== Source text

The key insight into solving this problem is that the answer can be computed easily using just the locations of the three objects in the scene.

To simplify things, imagine there is no rock. In this case, the answer is just the difference in $x$ coordinate between the barn and lake, plus the difference in $y$ coordinate (minus one, since the endpoints don't count). This is sometimes known as "Manhattan" distance, since in downtown Manhattan the streets form a grid and you can only get from one location to another by moving along the $x$ or $y$ directions following the grid, not diagonally.

If we add the rock back to the picture, this actually rarely affects the answer, since we can always route around the rock unless the rock is in the same vertical or horizontal line as the barn and lake and lies between the two, in which case our path takes two additional steps to route around the rock.

My C++ code for solving the problem is below. It should be straightforward to translate to other languages.

#include <iostream>
#include <fstream>
#include <cmath>
using namespace std;
 
int barn_i, barn_j, rock_i, rock_j, lake_i, lake_j;
 
int main(void)
{
  ifstream fin ("buckets.in");
  for (int i=0; i<10; i++) {
    string s;
    fin >> s;
    for (int j=0; j<10; j++) {
      if (s[j] == 'B') { barn_i = i; barn_j = j; }
      if (s[j] == 'R') { rock_i = i; rock_j = j; }
      if (s[j] == 'L') { lake_i = i; lake_j = j; }
    }
  }
 
  ofstream fout ("buckets.out");
  int dist_br = abs(barn_i - rock_i) + abs(barn_j - rock_j);
  int dist_bl = abs(barn_i - lake_i) + abs(barn_j - lake_j);
  int dist_rl = abs(rock_i - lake_i) + abs(rock_j - lake_j);

  // Check for special case where rock is between barn and lake  
  if ((barn_i==lake_i || barn_j==lake_j) && dist_bl == dist_br + dist_rl)
    fout << dist_bl + 1 << "\n";
  else
    fout << dist_bl - 1 << "\n";
 
  return 0;
}

====
== Exercise inputs

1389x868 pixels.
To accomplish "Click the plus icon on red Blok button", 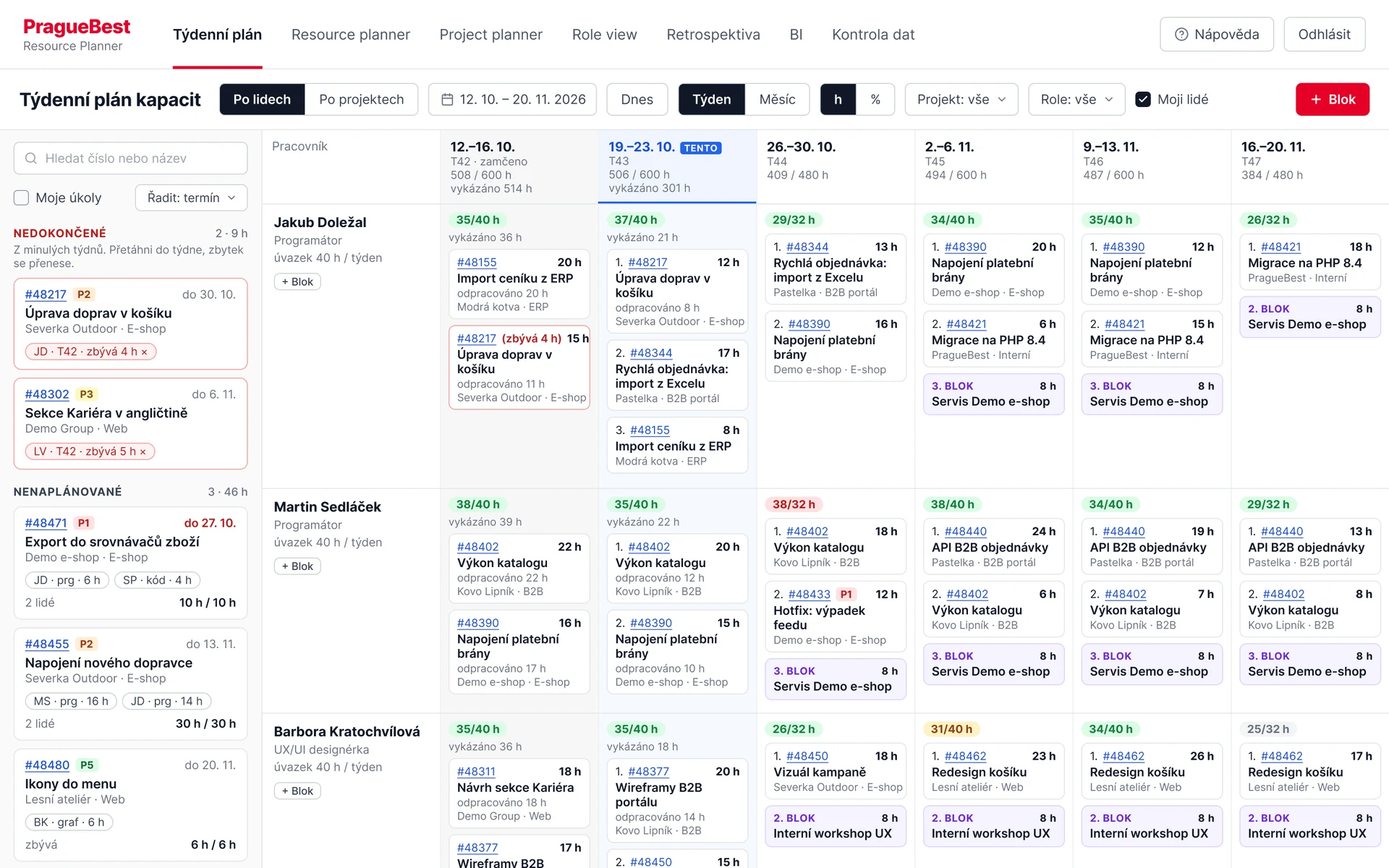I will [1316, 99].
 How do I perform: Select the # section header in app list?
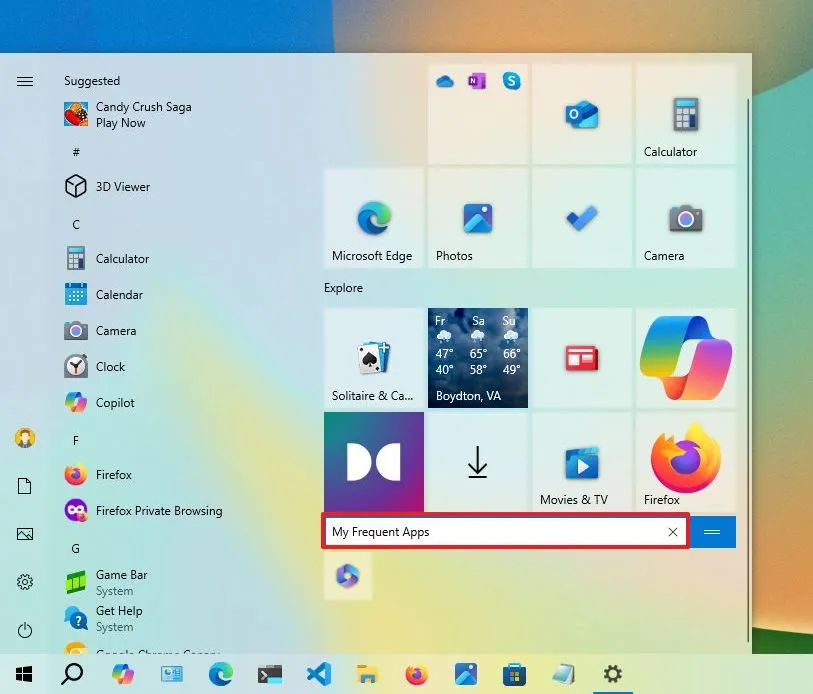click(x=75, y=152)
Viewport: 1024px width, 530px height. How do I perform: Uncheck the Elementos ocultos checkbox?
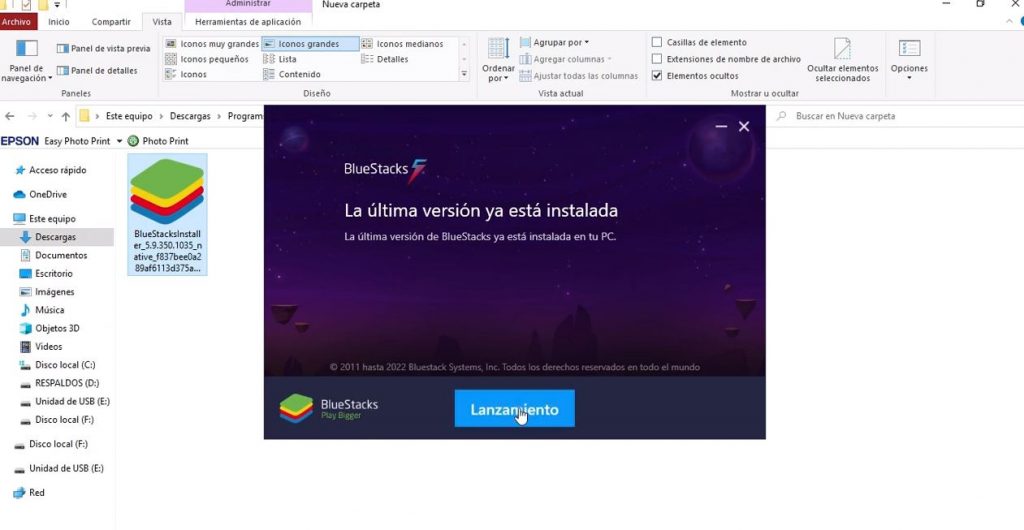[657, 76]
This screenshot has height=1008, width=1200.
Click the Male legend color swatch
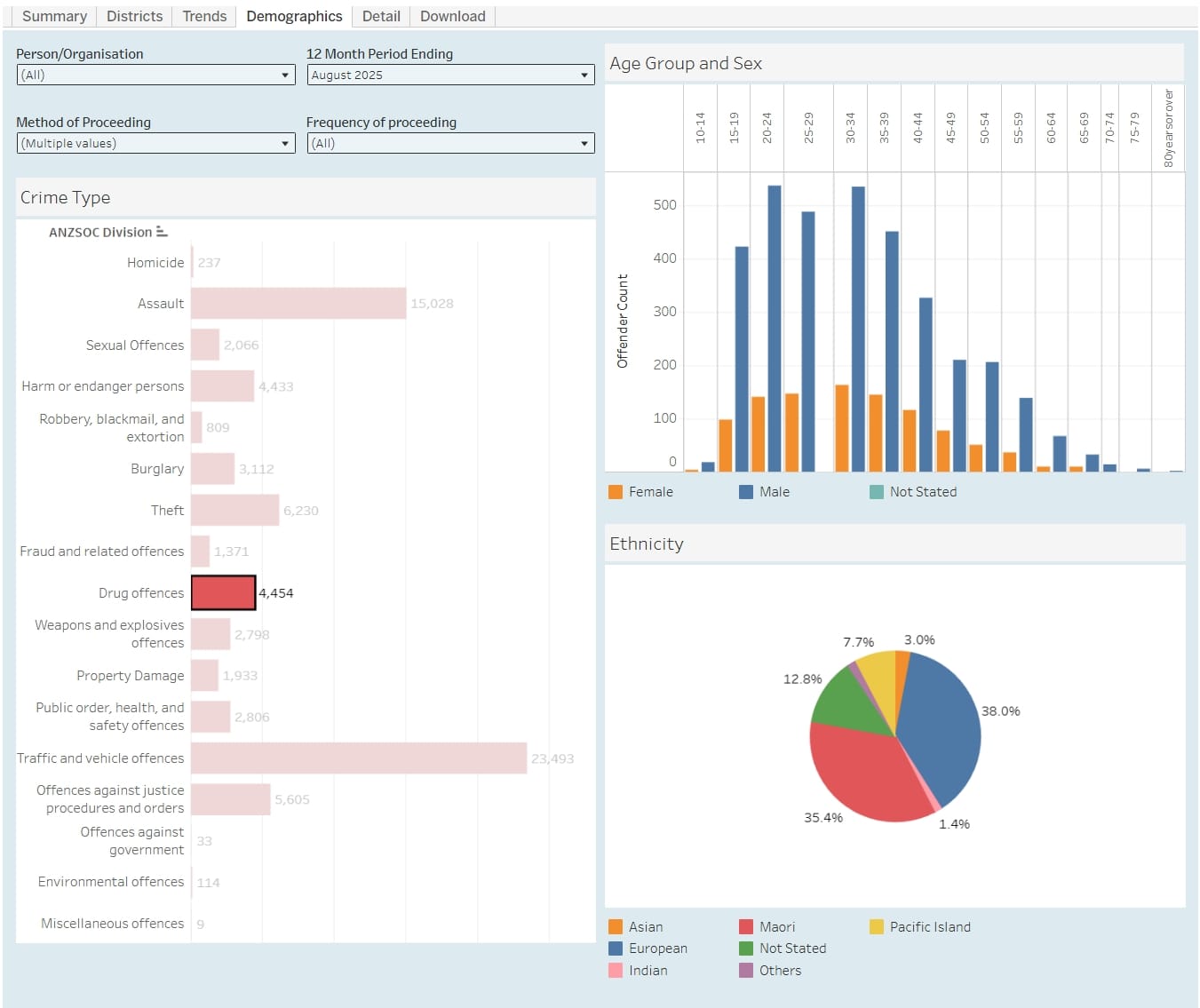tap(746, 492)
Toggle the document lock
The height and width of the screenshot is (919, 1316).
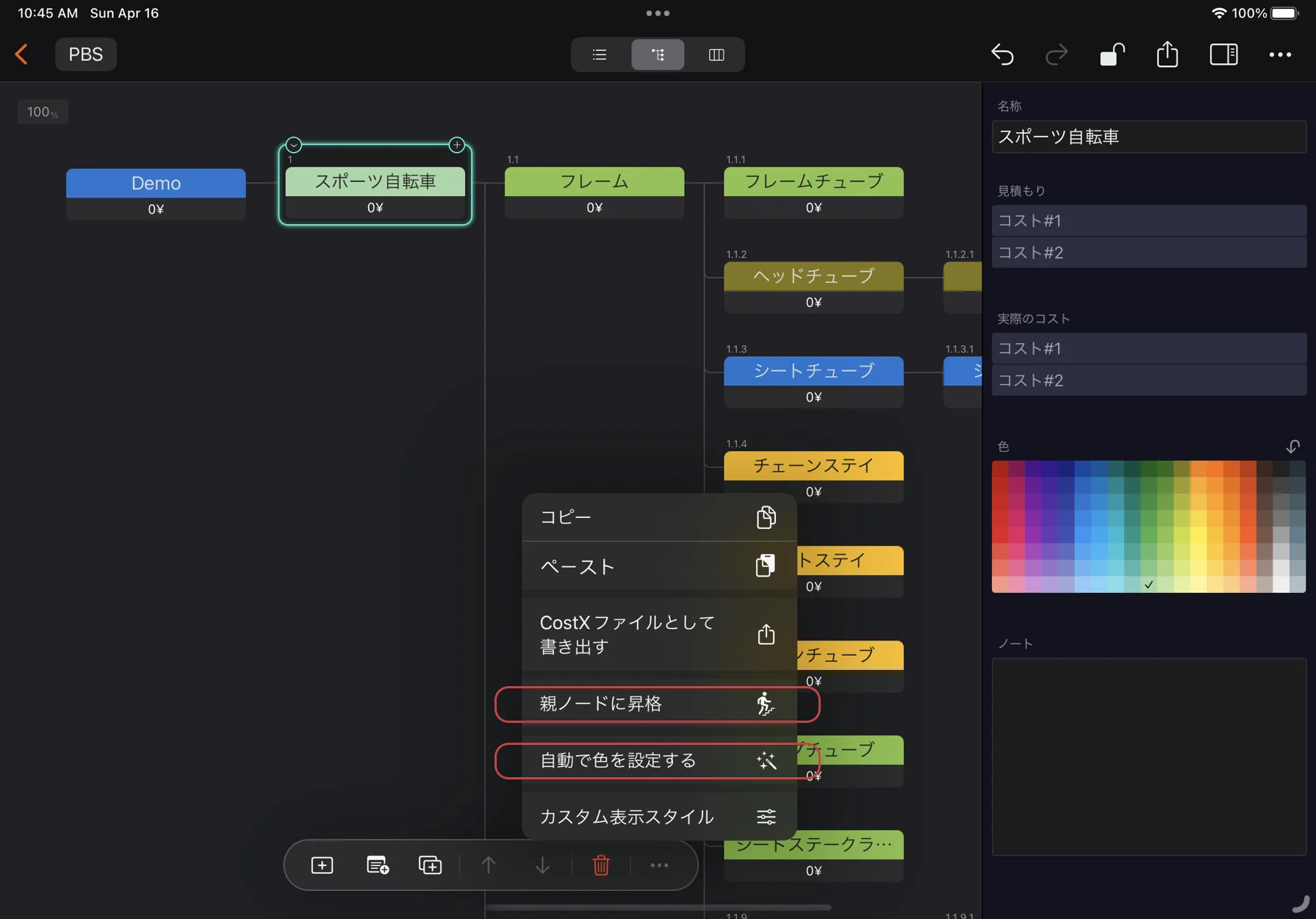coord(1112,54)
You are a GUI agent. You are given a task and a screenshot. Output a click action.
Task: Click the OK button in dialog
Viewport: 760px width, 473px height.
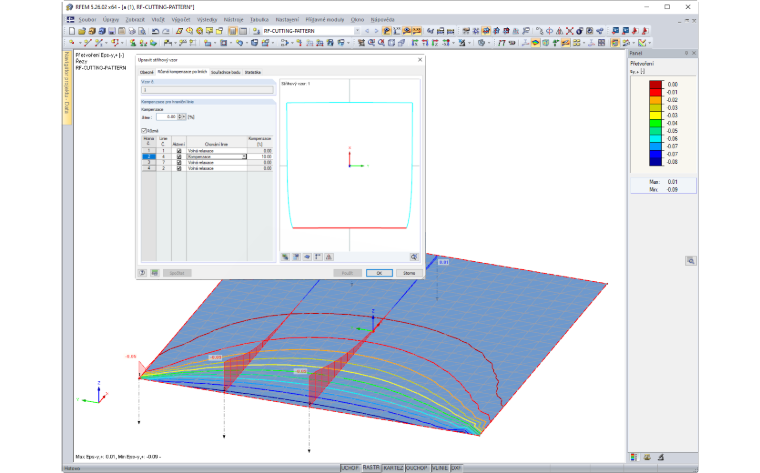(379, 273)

====

#### Directives:
1. Reproduce word for word everything in the barn-and-lake solution text from "To simplify things, imagine" down to "around the rock.".
2. Quote everything in the records from the line containing "You are a GUI" down to the end of the records, and leave the pictures out.
The text and the records above come from unrelated sources.

#### Task-by-task answers:
1.
To simplify things, imagine there is no rock. In this case, the answer is just the difference in $x$ coordinate between the barn and lake, plus the difference in $y$ coordinate (minus one, since the endpoints don't count). This is sometimes known as "Manhattan" distance, since in downtown Manhattan the streets form a grid and you can only get from one location to another by moving along the $x$ or $y$ directions following the grid, not diagonally.

If we add the rock back to the picture, this actually rarely affects the answer, since we can always route around the rock unless the rock is in the same vertical or horizontal line as the barn and lake and lies between the two, in which case our path takes two additional steps to route around the rock.

2.
You are a GUI agent. You are given a task and a screenshot. Output a click action.
Task: Click the OK button in dialog
Viewport: 760px width, 473px height.
(379, 273)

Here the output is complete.